Instructions for the task –
Everything in the entries below should be restated exactly, except for the pictures.
____
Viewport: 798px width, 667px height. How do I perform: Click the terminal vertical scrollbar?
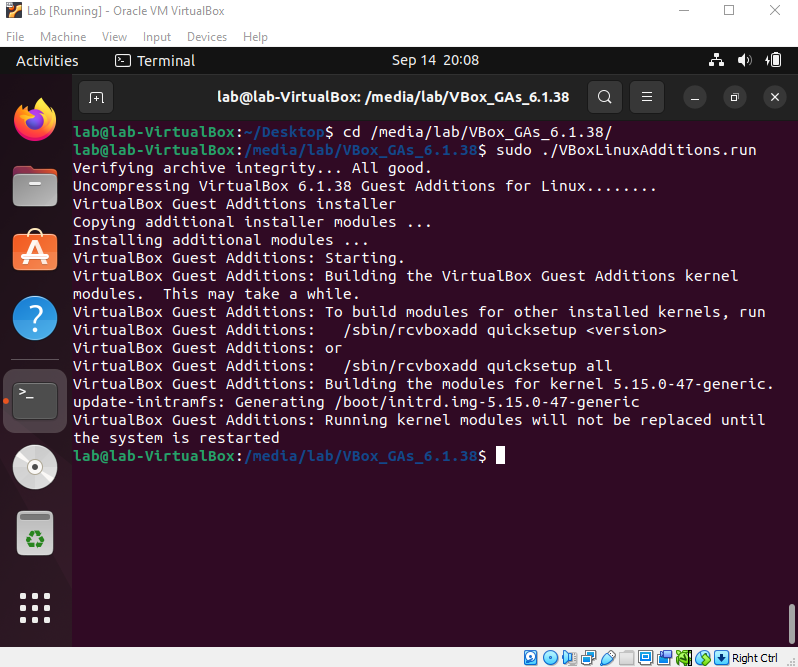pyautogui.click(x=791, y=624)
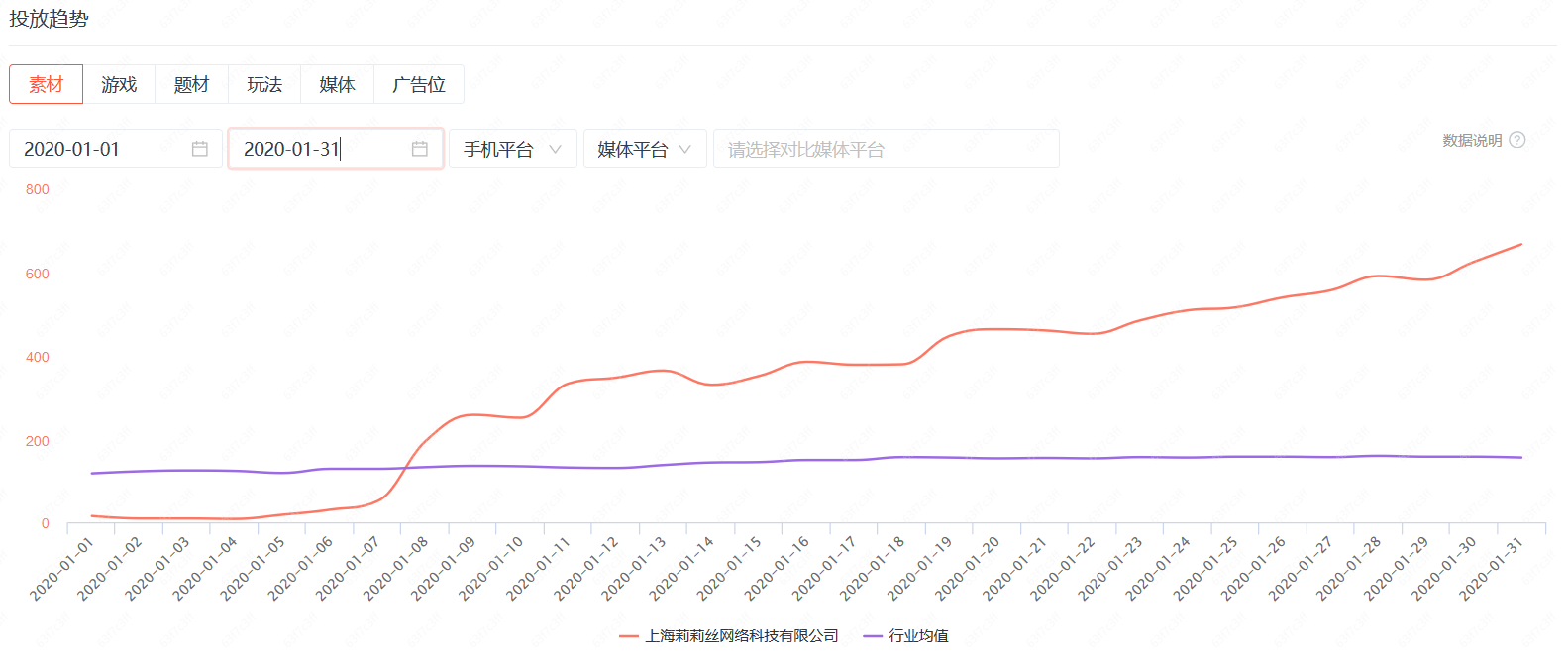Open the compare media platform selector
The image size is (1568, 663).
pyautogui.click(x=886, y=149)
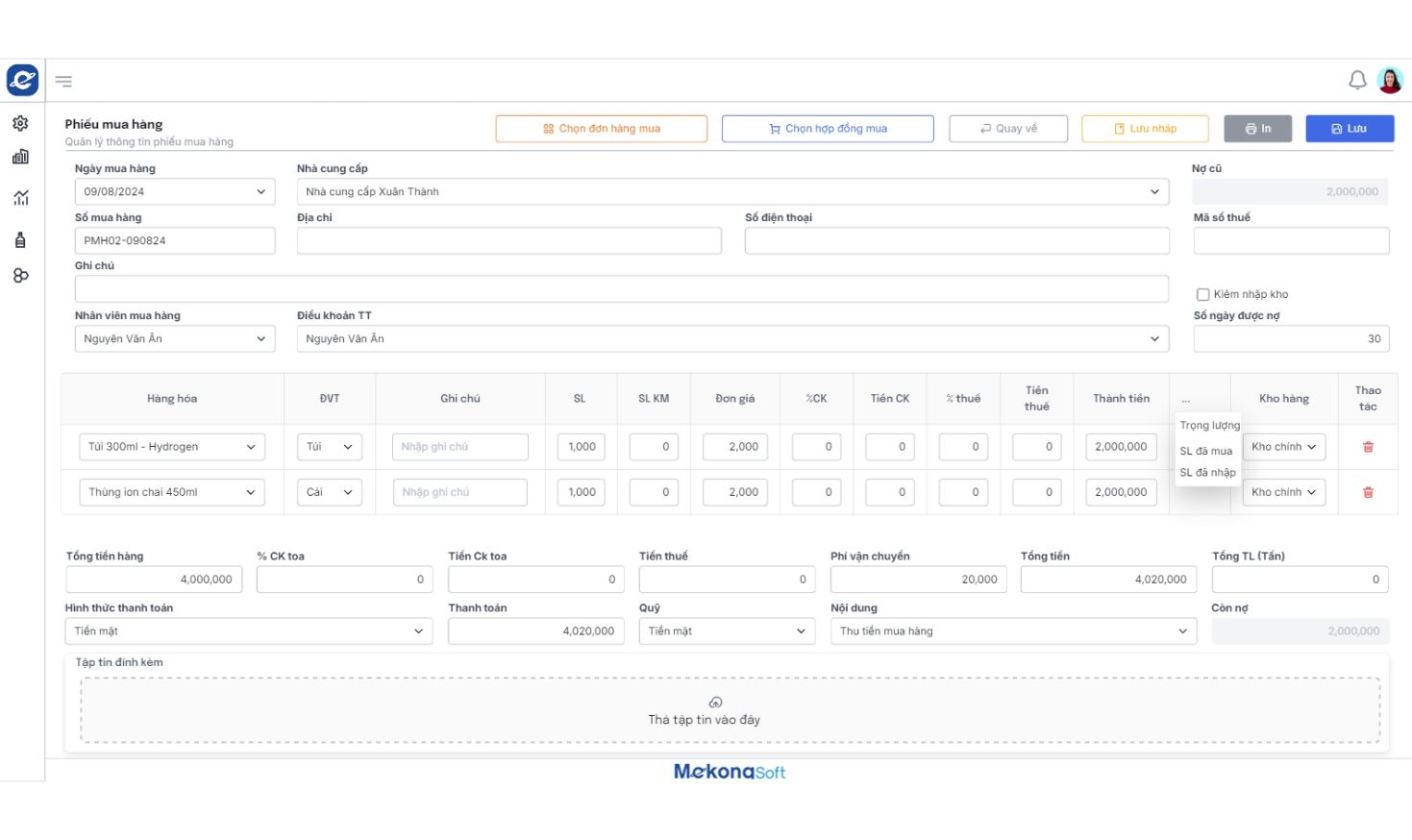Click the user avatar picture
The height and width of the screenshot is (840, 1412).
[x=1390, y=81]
____
Answer for this exercise –
Viewport: 798px width, 667px height. How do I perform: Click the terminal vertical scrollbar?
pyautogui.click(x=791, y=624)
Open the compare media platform selector
The image size is (1568, 663).
pyautogui.click(x=886, y=149)
Click the user avatar picture
The height and width of the screenshot is (840, 1412).
[x=1390, y=81]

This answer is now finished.